Le leadership compassionnel du Chef de l’Etat a surtout manqué aux Camerounais pendant la présente crise sanitaire du COVID-19. Le Cameroun est l’un des rares pays où le Président de la République ne s’est pas adressé directement à ses compatriotes pendant toute la crise. Son absence pendant tout ce temps n’a pas donné de lui l’image d’un bon berger au sens biblique du terme : « Je suis le bon berger. Le bon berger donne sa vie pour ses brebis. Mais le mercenaire, qui n’est pas le berger, et à qui n’appartiennent pas les brebis, voit venir le loup, abandonne les brebis, et prend la fuite; et le loup les ravit et les disperse (Jn 10, 11-13). On peut comprendre que du fait de l’âge du Président qui fait de lui une cible privilégiée de COVID-19, il s’impose un confinement total. Mais les nouvelles technologies permettent aujourd’hui de communiquer avec un peuple sans prendre de risques. Les Camerounais n’ont eu droit qu’aux tweets du ministre de la santé. Le Président Paul Biya a tout simplement disparu, faisant dire à certains qu’il était mort. Et même quand il est apparu à l’ambassadeur de France dans un scenario qui a alimenté beaucoup de polémique, il n’a rien dit aux Camerounais.

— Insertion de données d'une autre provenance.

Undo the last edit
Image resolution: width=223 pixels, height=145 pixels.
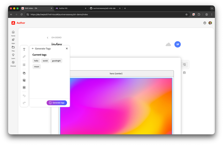point(24,96)
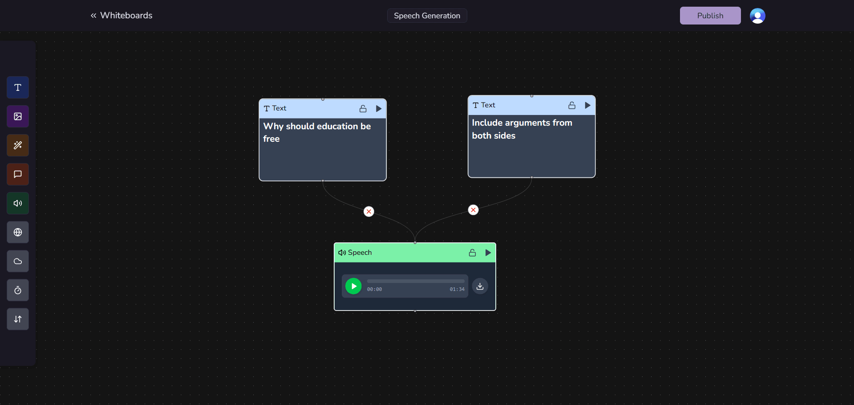Select the Image node tool in sidebar
Viewport: 854px width, 405px height.
18,116
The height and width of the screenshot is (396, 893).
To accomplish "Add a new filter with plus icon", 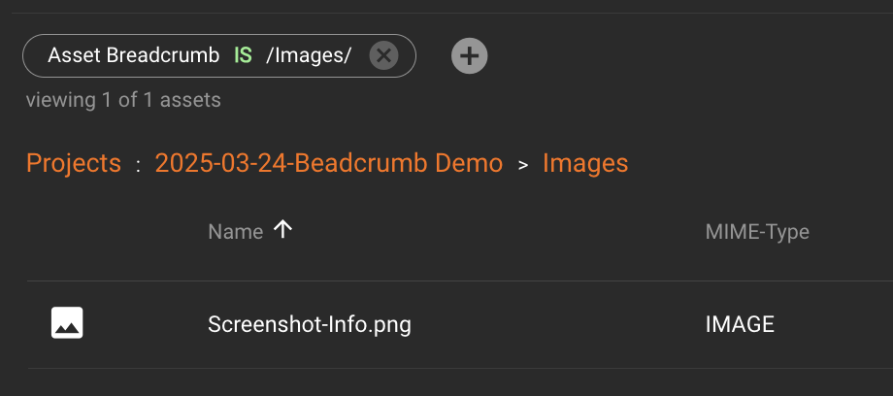I will coord(469,55).
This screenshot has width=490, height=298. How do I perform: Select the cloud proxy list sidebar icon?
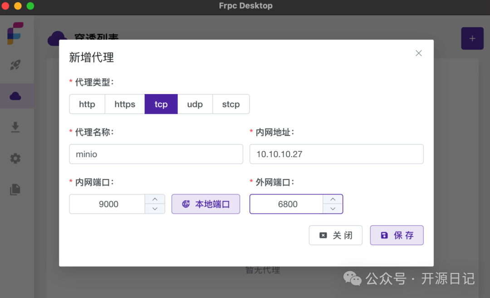click(15, 96)
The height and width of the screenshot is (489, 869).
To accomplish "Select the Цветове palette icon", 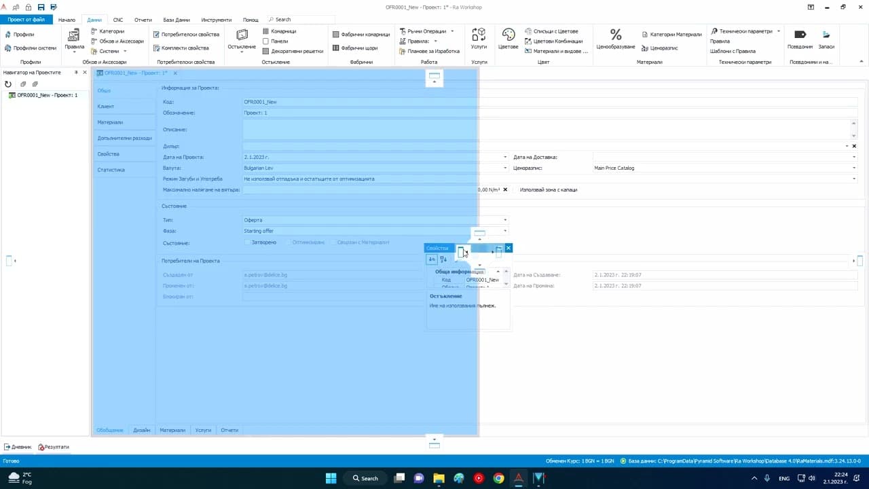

Le premier ministre et les membres du gouvernement doivent certes assumer leurs responsabilités en de pareilles circonstances. Mais ce n’est pas suffisant. Nous sommes en régime présidentiel et non parlementaire. Dans un régime présidentiel, c’est le chef de l’Etat qui est le chef d’orchestre et non le premier ministre. Qui a vu Jésus a vu le Père certes mais qui a vu les ministres n’a pas vu le chef de l’Etat. Il n’est pas normal qu’un chef de l’Etat disparaisse pendant un si longtemps de la vue de ses compatriotes sans qu’on ne leur donne de ses nouvelles. Je ne l’ai jamais vu nulle part et les Camerounais ne doivent pas s’y habituer.

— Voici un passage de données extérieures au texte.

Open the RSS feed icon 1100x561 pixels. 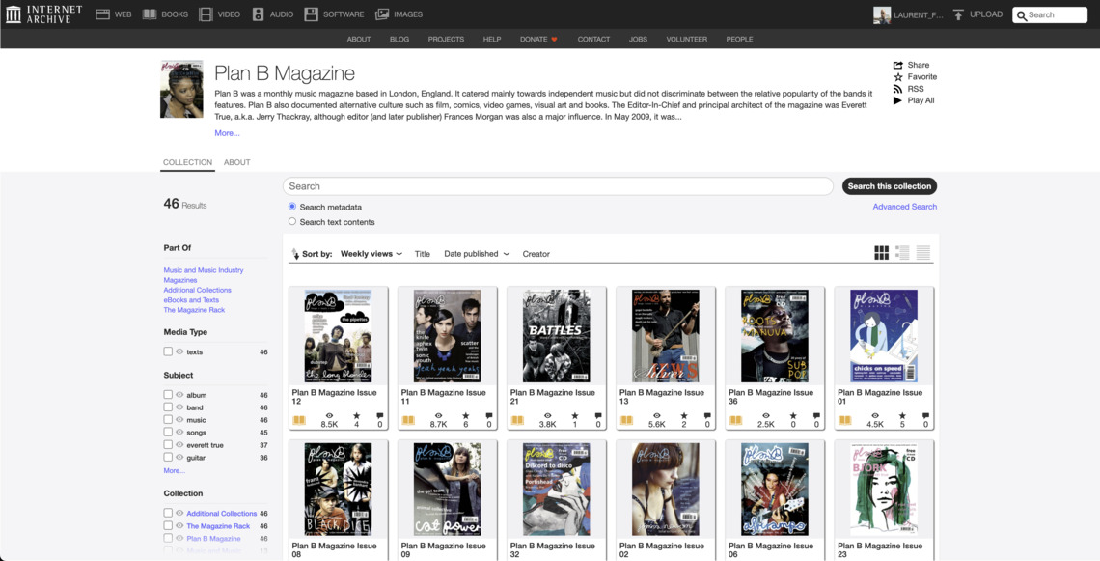tap(898, 89)
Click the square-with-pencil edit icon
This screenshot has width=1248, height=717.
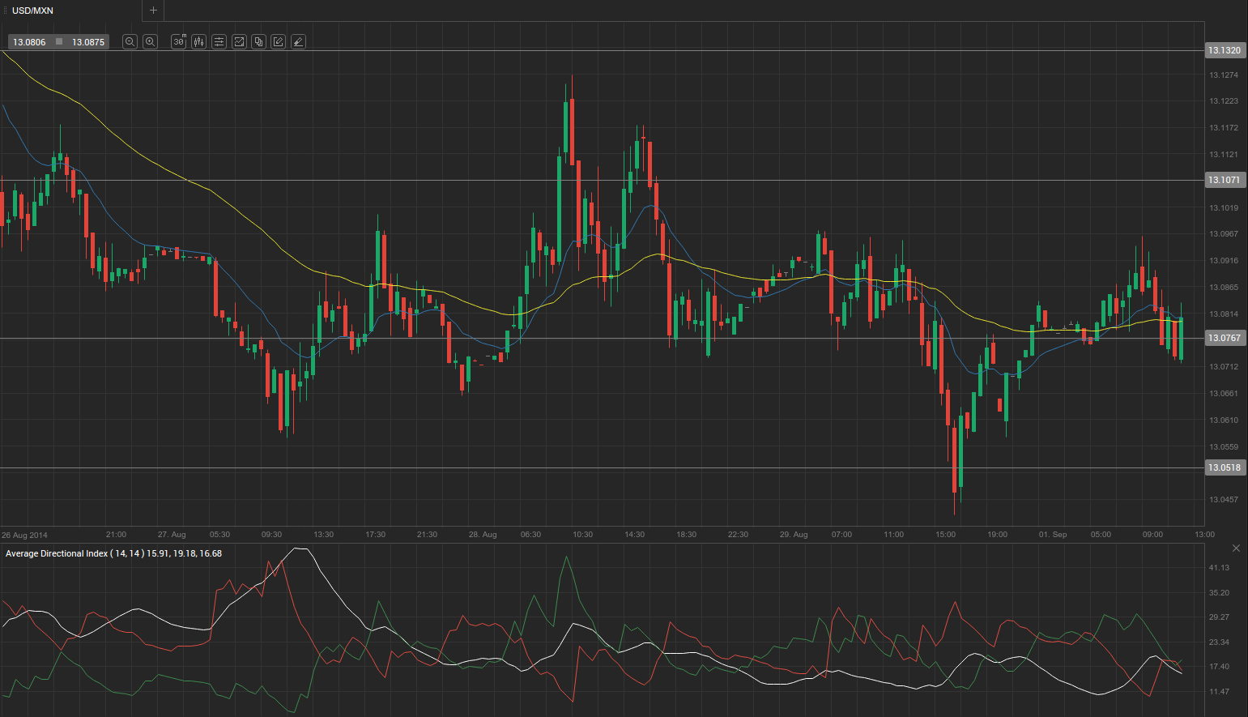pyautogui.click(x=279, y=42)
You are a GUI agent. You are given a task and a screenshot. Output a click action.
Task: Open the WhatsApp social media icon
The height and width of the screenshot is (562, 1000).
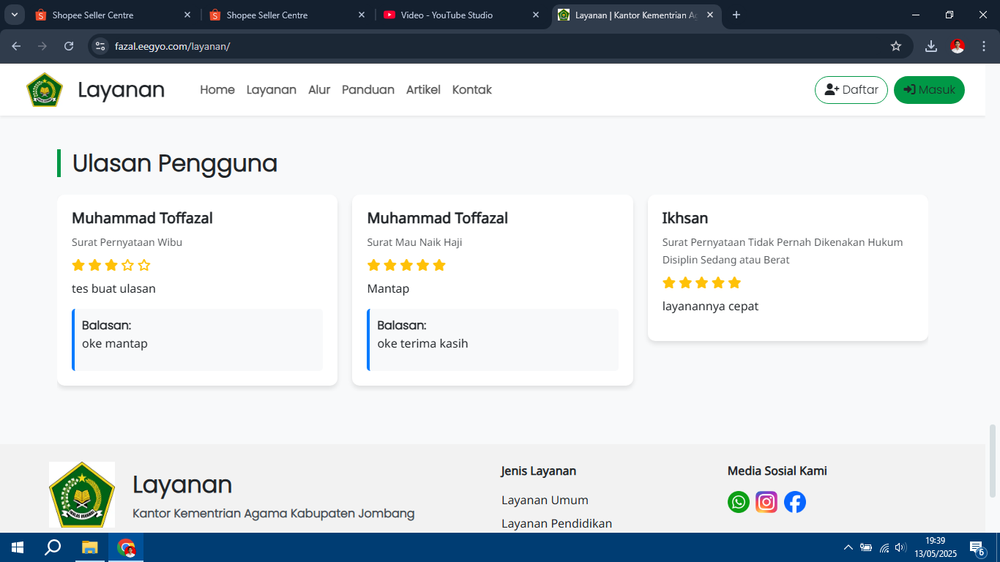[x=738, y=502]
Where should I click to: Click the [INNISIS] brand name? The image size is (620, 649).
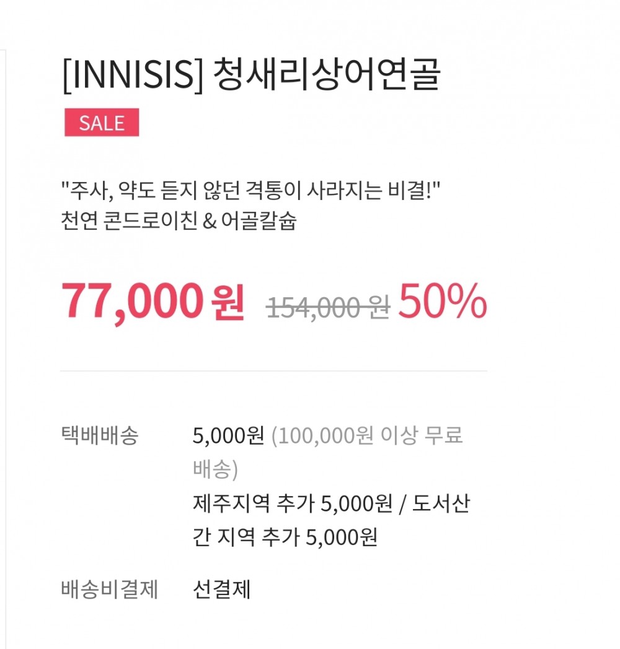pyautogui.click(x=133, y=76)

Excellence, Monsieur le Premier ministre, je vous prie donc de donner aux Camerounais des nouvelles de leur Président. Si elles sont bonnes qu’il reprenne son bâton de commandement pour diriger le Cameroun. On ne peut pas à un moment aussi critique de ce pays gouverner le Cameroun par procuration. Si les nouvelles ne sont pas bonnes, c’est-à-dire s’il n’est plus en état de gouverner du fait des morbidités normales à son âge, qu’on actionne le mécanisme constitutionnel pour que les Camerounais, par des élections libres et transparentes, se donnent un nouveau Chef de l’Etat plus vigoureux et à la hauteur des défis de l’heure. Monsieur Paul Biya a fait son temps et a tout à fait le droit de prendre sa retraite. Les Camerounais la lui accorderont volontiers avec, comme bonus, une amnistie générale pour lui et sa famille. Être Président de la République n’est pas une punition mais un sacerdoce qu’on ne peut déléguer. Le Cameroun ressemble aujourd’hui à un bateau sans gouvernail, à une voiture sans chauffeur. Ce n’est pas normal.

Que Dieu vous bénisse, Monsieur le Premier Ministre, qu’il bénisse le Président Paul Biya et sa famille, qu’il bénisse tous les Camerounais.